_Task details_
Present the lines below as a numbered list, omitting any blank lines.

[start of Stored data]

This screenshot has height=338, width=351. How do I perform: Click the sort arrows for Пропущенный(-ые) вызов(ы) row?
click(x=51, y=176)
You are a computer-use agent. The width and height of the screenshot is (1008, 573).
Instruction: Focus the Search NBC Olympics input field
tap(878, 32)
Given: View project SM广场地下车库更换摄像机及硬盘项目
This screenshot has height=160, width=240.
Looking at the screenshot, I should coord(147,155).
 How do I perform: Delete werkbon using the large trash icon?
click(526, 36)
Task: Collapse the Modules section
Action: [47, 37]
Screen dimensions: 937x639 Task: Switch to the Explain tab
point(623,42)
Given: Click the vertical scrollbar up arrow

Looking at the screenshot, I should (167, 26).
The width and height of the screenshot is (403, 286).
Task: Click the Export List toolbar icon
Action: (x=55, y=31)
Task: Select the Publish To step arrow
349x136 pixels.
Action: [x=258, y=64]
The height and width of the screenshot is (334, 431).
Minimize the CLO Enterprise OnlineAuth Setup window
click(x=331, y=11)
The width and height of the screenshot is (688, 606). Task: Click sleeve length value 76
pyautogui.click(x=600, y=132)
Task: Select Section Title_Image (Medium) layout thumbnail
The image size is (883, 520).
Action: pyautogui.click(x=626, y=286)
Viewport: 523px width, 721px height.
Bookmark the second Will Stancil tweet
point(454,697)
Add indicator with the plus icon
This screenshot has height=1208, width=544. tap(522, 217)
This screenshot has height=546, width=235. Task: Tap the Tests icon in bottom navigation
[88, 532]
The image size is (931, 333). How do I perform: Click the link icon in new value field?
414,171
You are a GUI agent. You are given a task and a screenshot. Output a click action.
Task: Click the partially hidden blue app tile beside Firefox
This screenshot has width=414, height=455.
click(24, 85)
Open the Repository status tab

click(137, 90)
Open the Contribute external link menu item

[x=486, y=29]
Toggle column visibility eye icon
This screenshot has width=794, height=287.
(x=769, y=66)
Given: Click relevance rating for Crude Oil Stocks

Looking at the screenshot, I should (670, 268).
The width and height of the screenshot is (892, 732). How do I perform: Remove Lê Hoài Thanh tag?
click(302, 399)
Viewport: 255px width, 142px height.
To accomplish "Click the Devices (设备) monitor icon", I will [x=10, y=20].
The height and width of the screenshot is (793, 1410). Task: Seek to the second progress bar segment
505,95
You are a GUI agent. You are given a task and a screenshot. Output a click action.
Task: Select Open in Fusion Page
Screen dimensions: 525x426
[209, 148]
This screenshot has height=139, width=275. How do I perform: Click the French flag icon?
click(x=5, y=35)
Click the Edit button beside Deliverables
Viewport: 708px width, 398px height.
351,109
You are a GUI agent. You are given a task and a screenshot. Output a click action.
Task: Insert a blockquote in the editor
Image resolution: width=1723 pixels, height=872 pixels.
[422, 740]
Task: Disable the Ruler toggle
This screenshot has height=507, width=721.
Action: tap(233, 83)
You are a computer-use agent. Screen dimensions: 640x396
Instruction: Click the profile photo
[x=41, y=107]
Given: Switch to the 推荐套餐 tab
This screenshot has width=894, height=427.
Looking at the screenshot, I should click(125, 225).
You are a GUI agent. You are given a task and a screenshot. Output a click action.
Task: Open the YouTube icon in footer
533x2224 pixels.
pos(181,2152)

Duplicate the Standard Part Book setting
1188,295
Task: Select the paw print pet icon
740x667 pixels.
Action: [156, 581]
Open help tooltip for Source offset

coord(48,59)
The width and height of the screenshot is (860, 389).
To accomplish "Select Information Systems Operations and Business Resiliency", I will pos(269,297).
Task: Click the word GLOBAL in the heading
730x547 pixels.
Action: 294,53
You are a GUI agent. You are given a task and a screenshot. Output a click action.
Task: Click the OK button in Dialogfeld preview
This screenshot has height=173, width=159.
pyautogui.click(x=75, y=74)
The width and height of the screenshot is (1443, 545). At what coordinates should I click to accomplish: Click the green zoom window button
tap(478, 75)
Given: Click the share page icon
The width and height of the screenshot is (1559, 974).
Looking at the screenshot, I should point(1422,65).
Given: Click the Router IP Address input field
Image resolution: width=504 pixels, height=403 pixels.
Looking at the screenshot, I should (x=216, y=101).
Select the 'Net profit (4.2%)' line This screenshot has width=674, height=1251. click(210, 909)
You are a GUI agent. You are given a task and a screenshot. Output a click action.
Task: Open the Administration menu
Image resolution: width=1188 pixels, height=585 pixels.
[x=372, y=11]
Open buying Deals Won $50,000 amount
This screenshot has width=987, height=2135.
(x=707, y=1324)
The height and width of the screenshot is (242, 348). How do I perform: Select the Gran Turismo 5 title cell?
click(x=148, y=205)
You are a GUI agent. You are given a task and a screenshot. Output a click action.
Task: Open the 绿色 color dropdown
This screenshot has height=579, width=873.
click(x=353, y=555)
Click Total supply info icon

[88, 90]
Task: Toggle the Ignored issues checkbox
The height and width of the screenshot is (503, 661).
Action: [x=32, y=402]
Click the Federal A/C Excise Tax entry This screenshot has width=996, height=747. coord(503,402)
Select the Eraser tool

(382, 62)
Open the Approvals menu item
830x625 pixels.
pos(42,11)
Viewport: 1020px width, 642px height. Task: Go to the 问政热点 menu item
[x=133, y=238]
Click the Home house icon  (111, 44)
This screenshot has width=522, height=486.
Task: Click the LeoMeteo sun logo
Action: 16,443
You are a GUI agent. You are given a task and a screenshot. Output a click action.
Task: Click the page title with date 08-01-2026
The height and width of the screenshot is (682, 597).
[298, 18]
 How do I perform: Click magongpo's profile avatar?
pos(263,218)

[end of Stored data]

_Task result_
1. This screenshot has height=338, width=351. How do I perform: Click the sort arrows for Пропущенный(-ые) вызов(ы) row?
2. click(x=51, y=176)
3. You are a computer-use agent. The width and height of the screenshot is (1008, 573).
4. Instruction: Focus the Search NBC Olympics input field
5. tap(878, 32)
6. Given: View project SM广场地下车库更换摄像机及硬盘项目
7. This screenshot has height=160, width=240.
8. Looking at the screenshot, I should coord(147,155).
9.  How do I perform: Delete werkbon using the large trash icon?
10. click(526, 36)
11. Task: Collapse the Modules section
12. Action: [47, 37]
13. Screen dimensions: 937x639 Task: Switch to the Explain tab
14. point(623,42)
15. Given: Click the vertical scrollbar up arrow
16. Looking at the screenshot, I should (167, 26).
17. The width and height of the screenshot is (403, 286).
18. Task: Click the Export List toolbar icon
19. Action: (x=55, y=31)
20. Task: Select the Publish To step arrow
21. 349x136 pixels.
22. Action: [x=258, y=64]
23. The height and width of the screenshot is (334, 431).
24. Minimize the CLO Enterprise OnlineAuth Setup window
25. click(x=331, y=11)
26. The width and height of the screenshot is (688, 606). Task: Click sleeve length value 76
27. pyautogui.click(x=600, y=132)
28. Task: Select Section Title_Image (Medium) layout thumbnail
29. The image size is (883, 520).
30. Action: pyautogui.click(x=626, y=286)
31. Viewport: 523px width, 721px height.
32. Bookmark the second Will Stancil tweet
33. point(454,697)
34. Add indicator with the plus icon
35. This screenshot has height=1208, width=544. tap(522, 217)
36. This screenshot has height=546, width=235. Task: Tap the Tests icon in bottom navigation
37. [88, 532]
38. The image size is (931, 333). How do I perform: Click the link icon in new value field?
39. 414,171
40. You are a GUI agent. You are given a task and a screenshot. Output a click action.
41. Task: Click the partially hidden blue app tile beside Firefox
42. This screenshot has width=414, height=455.
43. click(24, 85)
44. Open the Repository status tab
45. click(137, 90)
46. Open the Contribute external link menu item
47. [x=486, y=29]
48. Toggle column visibility eye icon
49. This screenshot has width=794, height=287.
50. (x=769, y=66)
51. Given: Click relevance rating for Crude Oil Stocks
52. Looking at the screenshot, I should (670, 268).
53. The width and height of the screenshot is (892, 732). How do I perform: Remove Lê Hoài Thanh tag?
54. click(302, 399)
55. Viewport: 255px width, 142px height.
56. To accomplish "Click the Devices (设备) monitor icon", I will [x=10, y=20].
57. The height and width of the screenshot is (793, 1410). Task: Seek to the second progress bar segment
58. 505,95
59. You are a GUI agent. You are given a task and a screenshot. Output a click action.
60. Task: Select Open in Fusion Page
61. Screen dimensions: 525x426
62. [209, 148]
63. This screenshot has height=139, width=275. How do I perform: Click the French flag icon?
64. click(x=5, y=35)
65. Click the Edit button beside Deliverables
66. Viewport: 708px width, 398px height.
67. 351,109
68. You are a GUI agent. You are given a task and a screenshot. Output a click action.
69. Task: Insert a blockquote in the editor
70. Image resolution: width=1723 pixels, height=872 pixels.
71. [422, 740]
72. Task: Disable the Ruler toggle
73. This screenshot has height=507, width=721.
74. Action: tap(233, 83)
75. You are a computer-use agent. Screen dimensions: 640x396
76. Instruction: Click the profile photo
77. [x=41, y=107]
78. Given: Switch to the 推荐套餐 tab
79. This screenshot has width=894, height=427.
80. Looking at the screenshot, I should click(125, 225).
81. You are a GUI agent. You are given a task and a screenshot. Output a click action.
82. Task: Open the YouTube icon in footer
83. 533x2224 pixels.
84. pos(181,2152)
85. Duplicate the Standard Part Book setting
86. 1188,295
87. Task: Select the paw print pet icon
88. 740x667 pixels.
89. Action: [156, 581]
90. Open help tooltip for Source offset
91. coord(48,59)
92. The width and height of the screenshot is (860, 389).
93. To accomplish "Select Information Systems Operations and Business Resiliency", I will pos(269,297).
94. Task: Click the word GLOBAL in the heading
95. 730x547 pixels.
96. Action: 294,53
97. You are a GUI agent. You are given a task and a screenshot. Output a click action.
98. Task: Click the OK button in Dialogfeld preview
99. This screenshot has height=173, width=159.
100. pyautogui.click(x=75, y=74)
101. The width and height of the screenshot is (1443, 545). At what coordinates should I click to accomplish: Click the green zoom window button
102. tap(478, 75)
103. Given: Click the share page icon
104. The width and height of the screenshot is (1559, 974).
105. Looking at the screenshot, I should point(1422,65).
106. Given: Click the Router IP Address input field
107. Image resolution: width=504 pixels, height=403 pixels.
108. Looking at the screenshot, I should (x=216, y=101).
109. Select the 'Net profit (4.2%)' line This screenshot has width=674, height=1251. click(210, 909)
110. You are a GUI agent. You are given a task and a screenshot. Output a click action.
111. Task: Open the Administration menu
112. Image resolution: width=1188 pixels, height=585 pixels.
113. [x=372, y=11]
114. Open buying Deals Won $50,000 amount
115. This screenshot has width=987, height=2135.
116. (x=707, y=1324)
117. The height and width of the screenshot is (242, 348). How do I perform: Select the Gran Turismo 5 title cell?
118. click(x=148, y=205)
119. You are a GUI agent. You are given a task and a screenshot. Output a click action.
120. Task: Open the 绿色 color dropdown
121. This screenshot has height=579, width=873.
122. click(x=353, y=555)
123. Click Total supply info icon
124. [88, 90]
125. Task: Toggle the Ignored issues checkbox
126. The height and width of the screenshot is (503, 661).
127. Action: [x=32, y=402]
128. Click the Federal A/C Excise Tax entry This screenshot has width=996, height=747. coord(503,402)
129. Select the Eraser tool
130. (382, 62)
131. Open the Approvals menu item
132. 830x625 pixels.
133. pos(42,11)
134. Viewport: 1020px width, 642px height. Task: Go to the 问政热点 menu item
135. [x=133, y=238]
136. Click the Home house icon  (111, 44)
137. This screenshot has width=522, height=486.
138. Task: Click the LeoMeteo sun logo
139. Action: 16,443
140. You are a GUI agent. You are given a task and a screenshot. Output a click action.
141. Task: Click the page title with date 08-01-2026
142. The height and width of the screenshot is (682, 597).
143. [298, 18]
144.  How do I perform: Click magongpo's profile avatar?
145. pos(263,218)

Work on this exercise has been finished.